Last Modified: December 1, 2015
Contents: Basics; Efficiencies; Bottom Line;
When auto-couplers are used in a mobile environment driving electrically short antennas, the resulting RF output voltage can exceed 10 kV, even when running just 100 watts PEP. This is a concern, because readily-available antenna mounting hardware are not designed to handle this much electromotive stress. For example, standard ballmounts and nylon washers will fail post-haste, especially so if moisture is present. The right photo depicts an old GE Master ballmount insulator. You can see the burned-out groove between the edge of the (removed) ball and one of the mounting bolts. We can get away from this issue by using a base insulator like the Breedlove unit shown at left.
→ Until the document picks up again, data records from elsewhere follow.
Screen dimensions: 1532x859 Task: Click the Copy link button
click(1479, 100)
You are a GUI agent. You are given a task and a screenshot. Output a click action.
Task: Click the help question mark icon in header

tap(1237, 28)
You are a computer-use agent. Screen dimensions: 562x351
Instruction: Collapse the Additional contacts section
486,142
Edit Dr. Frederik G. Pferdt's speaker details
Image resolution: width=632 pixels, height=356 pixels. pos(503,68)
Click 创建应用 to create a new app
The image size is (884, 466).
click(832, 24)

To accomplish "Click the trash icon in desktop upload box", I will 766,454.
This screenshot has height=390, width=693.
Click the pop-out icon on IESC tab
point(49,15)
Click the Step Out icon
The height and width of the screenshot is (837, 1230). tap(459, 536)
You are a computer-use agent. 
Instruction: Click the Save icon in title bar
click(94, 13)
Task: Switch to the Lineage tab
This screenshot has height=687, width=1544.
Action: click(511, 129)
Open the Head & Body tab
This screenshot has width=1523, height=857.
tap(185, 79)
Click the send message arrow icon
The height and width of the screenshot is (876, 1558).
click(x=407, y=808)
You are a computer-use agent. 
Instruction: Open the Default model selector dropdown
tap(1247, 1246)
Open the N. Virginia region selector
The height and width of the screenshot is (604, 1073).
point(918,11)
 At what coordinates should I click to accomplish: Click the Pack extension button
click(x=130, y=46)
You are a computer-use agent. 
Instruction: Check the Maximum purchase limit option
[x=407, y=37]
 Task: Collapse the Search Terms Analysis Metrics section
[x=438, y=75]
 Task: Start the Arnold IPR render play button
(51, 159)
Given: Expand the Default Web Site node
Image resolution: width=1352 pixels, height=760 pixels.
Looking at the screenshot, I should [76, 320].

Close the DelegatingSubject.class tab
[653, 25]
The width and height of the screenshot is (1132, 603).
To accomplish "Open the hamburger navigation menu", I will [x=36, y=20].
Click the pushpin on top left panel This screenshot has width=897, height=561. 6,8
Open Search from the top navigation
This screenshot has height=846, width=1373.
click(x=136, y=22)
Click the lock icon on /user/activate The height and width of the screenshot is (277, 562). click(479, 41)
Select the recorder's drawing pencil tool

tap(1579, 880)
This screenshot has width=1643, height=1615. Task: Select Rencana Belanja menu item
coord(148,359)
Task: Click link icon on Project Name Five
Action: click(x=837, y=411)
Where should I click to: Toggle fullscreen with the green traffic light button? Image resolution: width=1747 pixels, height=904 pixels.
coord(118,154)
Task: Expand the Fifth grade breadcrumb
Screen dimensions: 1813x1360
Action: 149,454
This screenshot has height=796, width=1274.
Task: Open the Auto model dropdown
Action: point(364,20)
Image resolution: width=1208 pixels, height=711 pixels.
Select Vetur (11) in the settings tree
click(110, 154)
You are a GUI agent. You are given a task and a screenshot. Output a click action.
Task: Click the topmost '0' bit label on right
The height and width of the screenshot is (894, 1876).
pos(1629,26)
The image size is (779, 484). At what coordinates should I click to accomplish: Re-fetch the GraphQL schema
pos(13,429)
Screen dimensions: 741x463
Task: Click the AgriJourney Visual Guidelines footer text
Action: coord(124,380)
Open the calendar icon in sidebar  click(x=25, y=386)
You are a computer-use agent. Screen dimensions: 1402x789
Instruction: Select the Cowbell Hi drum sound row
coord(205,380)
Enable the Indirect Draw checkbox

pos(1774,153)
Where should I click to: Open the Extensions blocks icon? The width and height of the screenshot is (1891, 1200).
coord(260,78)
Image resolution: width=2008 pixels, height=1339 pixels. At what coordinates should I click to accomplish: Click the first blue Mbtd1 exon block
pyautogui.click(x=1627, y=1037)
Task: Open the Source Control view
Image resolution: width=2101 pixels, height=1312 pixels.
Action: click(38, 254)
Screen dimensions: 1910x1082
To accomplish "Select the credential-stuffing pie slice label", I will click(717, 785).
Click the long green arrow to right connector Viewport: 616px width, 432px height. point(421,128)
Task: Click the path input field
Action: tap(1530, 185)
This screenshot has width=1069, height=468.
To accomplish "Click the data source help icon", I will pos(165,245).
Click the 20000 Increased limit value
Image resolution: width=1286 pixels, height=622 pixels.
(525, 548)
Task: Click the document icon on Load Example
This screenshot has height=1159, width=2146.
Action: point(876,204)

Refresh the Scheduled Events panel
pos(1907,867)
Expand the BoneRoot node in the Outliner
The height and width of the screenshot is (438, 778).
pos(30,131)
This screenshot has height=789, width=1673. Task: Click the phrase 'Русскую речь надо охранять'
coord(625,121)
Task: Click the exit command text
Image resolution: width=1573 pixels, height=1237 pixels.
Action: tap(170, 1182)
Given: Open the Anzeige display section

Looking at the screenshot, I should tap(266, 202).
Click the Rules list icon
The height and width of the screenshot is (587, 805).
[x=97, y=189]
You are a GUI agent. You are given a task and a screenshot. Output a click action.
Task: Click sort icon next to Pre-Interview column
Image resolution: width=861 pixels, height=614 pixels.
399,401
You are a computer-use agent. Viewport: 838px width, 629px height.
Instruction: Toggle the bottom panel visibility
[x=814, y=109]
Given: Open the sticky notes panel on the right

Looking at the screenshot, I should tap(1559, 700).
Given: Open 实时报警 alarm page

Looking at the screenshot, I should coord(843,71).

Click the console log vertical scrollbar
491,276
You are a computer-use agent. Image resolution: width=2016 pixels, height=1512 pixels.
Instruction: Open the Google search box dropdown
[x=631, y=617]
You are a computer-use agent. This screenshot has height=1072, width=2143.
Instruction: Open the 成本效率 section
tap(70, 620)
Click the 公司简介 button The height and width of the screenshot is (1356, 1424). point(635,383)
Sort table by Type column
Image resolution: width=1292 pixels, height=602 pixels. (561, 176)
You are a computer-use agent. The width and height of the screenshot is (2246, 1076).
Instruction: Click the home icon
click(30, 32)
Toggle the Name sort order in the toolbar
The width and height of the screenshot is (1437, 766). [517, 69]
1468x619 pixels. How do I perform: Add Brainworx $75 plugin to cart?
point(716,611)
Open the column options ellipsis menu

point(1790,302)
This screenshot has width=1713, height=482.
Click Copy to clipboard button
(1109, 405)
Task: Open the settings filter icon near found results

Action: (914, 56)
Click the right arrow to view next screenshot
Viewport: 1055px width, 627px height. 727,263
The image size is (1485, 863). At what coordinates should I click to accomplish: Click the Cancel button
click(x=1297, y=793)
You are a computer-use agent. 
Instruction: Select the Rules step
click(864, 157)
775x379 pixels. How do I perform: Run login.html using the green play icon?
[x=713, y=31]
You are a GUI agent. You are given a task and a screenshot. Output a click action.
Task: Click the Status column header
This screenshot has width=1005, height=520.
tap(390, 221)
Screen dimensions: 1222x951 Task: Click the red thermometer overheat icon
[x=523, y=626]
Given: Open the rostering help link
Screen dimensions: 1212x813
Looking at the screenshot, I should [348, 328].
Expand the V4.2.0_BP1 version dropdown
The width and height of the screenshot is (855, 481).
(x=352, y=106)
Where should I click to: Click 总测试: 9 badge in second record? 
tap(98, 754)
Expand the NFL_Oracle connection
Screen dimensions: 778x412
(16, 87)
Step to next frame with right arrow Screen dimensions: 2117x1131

High RF voltage isn't the only concern. Since we're dealing with high reactances, auto-couplers must be mounted as close to the antenna as possible! That is to say, inches, not feet! And, you cannot use coax between the auto-coupler and the antenna, as even one foot piece of coax will reduce the efficiency by 30%! The reason? Coax has about 25 pf of capacitance per foot. The capacitance of a typical HF antenna ranges from 20 pf to about 45 pf depending on its length and frequency of operation. Since our auto-coupled antenna is essentially a base loaded vertical, placing 25 pf to ground will shunt a large portion of the RF to ground. This interaction should not be confused with using shunt reactances to match a low Z HF antennas to a 50 ohm feed. That is a different animal altogether.
The robustness of the RF ground is also a major consideration. Classic examples of poor RF grounding are when the coupler cannot find a match, and/or is resetting itself during transmissions. One inch braid may work if the ground lead is short (less than six inches or so). It is important to remember that the ground side impedance must be lower than the radiating element side.
Descriptive wise, auto-couplers are decade-switched LC networks, so they have a design limitation; they cannot adequately match loads close to the feed line's impedance (near 50 ohms resistive). For example, if the radiator the auto-coupler is feeding, represents a 1/4 wave vertical at the operating frequency, it may not be able to present a low impedance to the transceiver in question. At what reactance point this occurs, is difficult to measure or calculate. However, the typical scenario is that the coupler appears to tune properly at low power, but once full power is used the coupler attempts to retune. If this occurs in your installation, knowing the problem exists is half the cure.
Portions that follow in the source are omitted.